I think forgiveness is possible sometimes, but even for those who forgive..forgetting is a completely different story. They might forgive their partner but the relationship is still ruined, they can't forget and are driven mad feeling insecure in the relationship, paranoid he might do it again, stressed whenever they don't know where their partner might be and so on.

That's why I rarely think that anyone should be given a second chance after cheating. The only possible relationship after that is one where the trust will never be the same......and that's even in the cases where the cheating partner doesn't give them any reason not to trust them again!

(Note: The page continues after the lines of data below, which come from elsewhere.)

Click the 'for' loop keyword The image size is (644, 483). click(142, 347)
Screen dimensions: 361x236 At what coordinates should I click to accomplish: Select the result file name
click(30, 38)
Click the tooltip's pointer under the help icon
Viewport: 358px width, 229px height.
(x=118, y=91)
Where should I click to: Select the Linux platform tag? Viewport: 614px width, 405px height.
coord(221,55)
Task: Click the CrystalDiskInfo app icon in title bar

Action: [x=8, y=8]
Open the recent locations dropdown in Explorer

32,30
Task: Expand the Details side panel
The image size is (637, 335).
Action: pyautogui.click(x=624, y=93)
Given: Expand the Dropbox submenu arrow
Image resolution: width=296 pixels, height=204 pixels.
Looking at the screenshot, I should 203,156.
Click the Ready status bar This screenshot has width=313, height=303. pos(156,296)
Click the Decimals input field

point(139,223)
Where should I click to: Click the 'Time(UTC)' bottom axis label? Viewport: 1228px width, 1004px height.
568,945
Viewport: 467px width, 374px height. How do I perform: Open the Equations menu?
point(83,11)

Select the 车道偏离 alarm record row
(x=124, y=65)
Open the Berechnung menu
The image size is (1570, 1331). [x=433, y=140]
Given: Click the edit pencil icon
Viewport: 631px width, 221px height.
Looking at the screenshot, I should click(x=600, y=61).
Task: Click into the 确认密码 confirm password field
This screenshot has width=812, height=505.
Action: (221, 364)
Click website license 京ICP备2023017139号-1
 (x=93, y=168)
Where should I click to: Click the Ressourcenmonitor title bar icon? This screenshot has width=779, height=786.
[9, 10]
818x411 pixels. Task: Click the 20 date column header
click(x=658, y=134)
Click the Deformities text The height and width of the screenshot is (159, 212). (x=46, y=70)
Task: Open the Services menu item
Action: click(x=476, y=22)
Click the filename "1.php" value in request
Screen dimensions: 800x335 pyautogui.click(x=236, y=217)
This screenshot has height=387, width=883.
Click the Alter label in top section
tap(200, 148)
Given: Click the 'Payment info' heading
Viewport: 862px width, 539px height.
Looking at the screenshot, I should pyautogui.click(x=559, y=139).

In your case he's just given you another reason not to trust him, of course you're going to assume the worst, that's what happens when someone cheats. Those aren't the actions of someone who really cares about your mental well-being within the relationship.

rvby Sat 29-Aug-20 02:55:25

What has he done to regain your trust op?

piscean10 Sat 29-Aug-20 06:22:16

OP the fact that you are still worrying and checking his texts, shows you that your relationship is gone. This is who you will always be. Do you really want to live like thjs. It could be 5 happy years down the line and just one tiny incident to bring it all back.
A man who cheats when his wife just had a baby- is the lowest.